Copywriting rates: Does an hourly rate limit your earning potential?
December 17, 2013 • Glenn Murray
This is a question I’ve thought long and hard about, over the last 11 years. My answer? I don’t think it does. Here’s why…
When you quote fixed prices, clients focus only on the cost
Perhaps an hourly rate would have been limiting in the early days, but not anymore. I used to work to fixed prices. Did that for 8 years. But I found there’s a limit to what clients are prepared to swallow for each project. Ghost-blogging is a great example…

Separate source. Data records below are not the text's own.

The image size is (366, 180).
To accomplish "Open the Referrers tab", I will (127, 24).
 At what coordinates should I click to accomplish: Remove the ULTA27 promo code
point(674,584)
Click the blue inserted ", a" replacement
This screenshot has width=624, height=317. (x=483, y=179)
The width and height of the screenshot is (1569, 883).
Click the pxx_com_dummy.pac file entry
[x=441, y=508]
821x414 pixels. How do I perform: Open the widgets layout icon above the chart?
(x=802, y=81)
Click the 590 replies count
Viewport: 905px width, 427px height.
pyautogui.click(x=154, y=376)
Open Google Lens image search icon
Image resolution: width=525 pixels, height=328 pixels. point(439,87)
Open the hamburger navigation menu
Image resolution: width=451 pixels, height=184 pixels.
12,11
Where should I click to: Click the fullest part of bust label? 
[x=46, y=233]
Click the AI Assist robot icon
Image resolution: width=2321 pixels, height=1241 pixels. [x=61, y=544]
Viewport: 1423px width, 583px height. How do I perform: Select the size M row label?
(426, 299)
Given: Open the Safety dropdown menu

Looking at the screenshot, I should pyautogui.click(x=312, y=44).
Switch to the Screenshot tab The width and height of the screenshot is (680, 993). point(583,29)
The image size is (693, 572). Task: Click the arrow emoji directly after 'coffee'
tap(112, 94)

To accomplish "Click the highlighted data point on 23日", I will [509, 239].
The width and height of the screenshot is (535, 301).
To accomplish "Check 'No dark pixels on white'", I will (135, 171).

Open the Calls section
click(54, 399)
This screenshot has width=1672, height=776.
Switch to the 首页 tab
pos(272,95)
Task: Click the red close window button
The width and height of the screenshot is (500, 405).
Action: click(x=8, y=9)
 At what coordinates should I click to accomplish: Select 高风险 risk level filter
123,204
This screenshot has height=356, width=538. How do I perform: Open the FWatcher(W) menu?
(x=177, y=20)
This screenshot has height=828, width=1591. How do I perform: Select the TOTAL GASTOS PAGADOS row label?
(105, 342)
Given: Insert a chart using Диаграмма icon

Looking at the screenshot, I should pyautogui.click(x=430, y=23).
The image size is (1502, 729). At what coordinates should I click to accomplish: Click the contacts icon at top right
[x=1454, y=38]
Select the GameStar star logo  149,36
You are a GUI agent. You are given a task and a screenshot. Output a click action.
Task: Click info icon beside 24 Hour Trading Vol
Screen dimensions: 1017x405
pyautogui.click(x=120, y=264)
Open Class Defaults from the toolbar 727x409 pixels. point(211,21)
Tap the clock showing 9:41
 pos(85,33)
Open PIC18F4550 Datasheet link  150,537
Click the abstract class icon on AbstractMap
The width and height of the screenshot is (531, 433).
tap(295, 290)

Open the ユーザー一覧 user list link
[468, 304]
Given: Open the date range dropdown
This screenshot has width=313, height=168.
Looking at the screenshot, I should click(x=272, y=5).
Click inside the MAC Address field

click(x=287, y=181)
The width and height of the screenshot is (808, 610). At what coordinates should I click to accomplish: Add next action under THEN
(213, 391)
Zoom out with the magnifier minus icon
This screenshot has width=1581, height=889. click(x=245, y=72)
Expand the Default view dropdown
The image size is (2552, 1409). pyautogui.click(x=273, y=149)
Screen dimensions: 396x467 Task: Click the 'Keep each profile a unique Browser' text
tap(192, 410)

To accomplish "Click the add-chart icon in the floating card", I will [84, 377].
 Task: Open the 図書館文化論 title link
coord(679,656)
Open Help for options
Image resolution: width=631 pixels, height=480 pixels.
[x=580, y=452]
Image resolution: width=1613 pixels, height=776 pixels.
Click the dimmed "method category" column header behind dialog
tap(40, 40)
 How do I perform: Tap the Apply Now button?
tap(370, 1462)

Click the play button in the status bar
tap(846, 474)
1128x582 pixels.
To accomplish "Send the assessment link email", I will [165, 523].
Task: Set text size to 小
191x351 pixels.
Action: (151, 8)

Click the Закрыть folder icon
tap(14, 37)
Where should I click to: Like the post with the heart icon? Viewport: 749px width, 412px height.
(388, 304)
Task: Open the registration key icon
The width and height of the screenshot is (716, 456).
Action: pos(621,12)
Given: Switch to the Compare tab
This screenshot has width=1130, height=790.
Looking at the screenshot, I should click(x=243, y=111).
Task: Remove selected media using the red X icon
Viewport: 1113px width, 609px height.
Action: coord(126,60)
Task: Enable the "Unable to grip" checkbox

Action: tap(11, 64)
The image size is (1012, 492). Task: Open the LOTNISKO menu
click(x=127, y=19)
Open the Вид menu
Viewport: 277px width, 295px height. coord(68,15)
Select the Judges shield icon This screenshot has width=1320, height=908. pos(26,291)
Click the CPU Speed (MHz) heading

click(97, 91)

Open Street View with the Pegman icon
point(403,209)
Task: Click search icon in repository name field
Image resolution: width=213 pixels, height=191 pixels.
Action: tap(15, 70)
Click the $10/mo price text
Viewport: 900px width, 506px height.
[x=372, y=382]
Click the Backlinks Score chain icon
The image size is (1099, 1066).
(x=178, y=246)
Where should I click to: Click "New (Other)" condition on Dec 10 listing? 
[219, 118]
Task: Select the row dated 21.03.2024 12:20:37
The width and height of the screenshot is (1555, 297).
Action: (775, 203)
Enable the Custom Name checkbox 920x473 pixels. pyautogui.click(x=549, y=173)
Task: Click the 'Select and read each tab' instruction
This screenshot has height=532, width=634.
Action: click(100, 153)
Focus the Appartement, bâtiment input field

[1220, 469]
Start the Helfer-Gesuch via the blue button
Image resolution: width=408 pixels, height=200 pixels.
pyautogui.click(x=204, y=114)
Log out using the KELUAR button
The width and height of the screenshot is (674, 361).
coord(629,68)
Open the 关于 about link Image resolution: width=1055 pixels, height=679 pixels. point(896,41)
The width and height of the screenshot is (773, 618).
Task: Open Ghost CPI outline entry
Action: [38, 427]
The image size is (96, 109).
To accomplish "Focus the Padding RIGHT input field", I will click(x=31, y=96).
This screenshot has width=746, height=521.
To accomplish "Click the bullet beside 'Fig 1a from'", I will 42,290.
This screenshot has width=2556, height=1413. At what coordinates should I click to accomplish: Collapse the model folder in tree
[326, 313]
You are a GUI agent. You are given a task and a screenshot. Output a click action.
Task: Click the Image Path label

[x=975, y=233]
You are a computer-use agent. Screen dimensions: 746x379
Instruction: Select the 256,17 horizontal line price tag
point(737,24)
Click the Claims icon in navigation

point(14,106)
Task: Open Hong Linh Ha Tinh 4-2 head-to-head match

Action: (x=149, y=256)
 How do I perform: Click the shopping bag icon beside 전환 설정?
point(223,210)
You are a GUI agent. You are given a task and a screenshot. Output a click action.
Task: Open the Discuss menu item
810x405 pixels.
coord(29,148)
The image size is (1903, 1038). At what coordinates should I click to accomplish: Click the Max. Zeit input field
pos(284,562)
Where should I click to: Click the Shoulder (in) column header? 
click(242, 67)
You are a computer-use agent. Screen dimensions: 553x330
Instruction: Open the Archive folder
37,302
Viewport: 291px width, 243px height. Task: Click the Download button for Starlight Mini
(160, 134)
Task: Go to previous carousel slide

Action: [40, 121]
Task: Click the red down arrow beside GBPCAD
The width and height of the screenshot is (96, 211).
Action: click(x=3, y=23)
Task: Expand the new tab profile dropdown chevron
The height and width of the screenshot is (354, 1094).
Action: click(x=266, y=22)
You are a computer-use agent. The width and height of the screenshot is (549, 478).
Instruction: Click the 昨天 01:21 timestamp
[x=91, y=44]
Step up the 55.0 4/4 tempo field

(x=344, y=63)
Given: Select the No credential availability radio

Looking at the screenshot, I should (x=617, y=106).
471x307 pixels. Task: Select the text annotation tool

For a quality article, I’d usually spend upwards of 3 hours (most likely 5-10). Let’s assume 6. Most clients, big or small, are not prepared to pay much for articles, so I’d calculate a fixed price based on how many hours it would take me, and how much I have to earn for that time to make it worth my while. After 11 years, I know that amount is $150/hr. So if I quote a fixed price on a quality 700-1,000 word article, here’s what I have to say to the client: “Hi John. Your article will cost $900.”
With an hourly rate, they also think about the work involved and the value
If, on the other hand, I quote an hourly rate, here’s what I have to say to the client: “Hi John. Your article will take me about 6 hours. At my standard rate ($150/hr), that’s around $900.”
In my experience, clients are more likely to baulk at a flat cost of $900, because all they see is the cost. When I quote an hourly rate, however, they see the hours that go into it, they consider that my hourly rate isn’t much more than most plumbers’, and they start to think about the value, not just the cost.
Yes, there’s also the uncertainty of the hourly rate to consider. But when the price is this high, I think the other factors, described above, outweigh that concern. (Plus I also prepare a written proposal, and I assure the client I’ll tell them the moment I think their project is going to take longer than expected.)
With the ‘ideal client’, fixed prices are the way to go
Yes, I agree if you quote hourly rates to a client with deep pockets and a true appreciation for the value of copy, AND they want you above all other copywriters, you’re definitely shooting yourself in the foot.
But I don’t get many of them
Let’s be honest. There aren’t many of that sort of client around. So your earning potential is always going to be limited by how many hours you can work. No matter what your pricing model. That’s why I also sell ebooks and software products. They earn money even when I’m on holidays.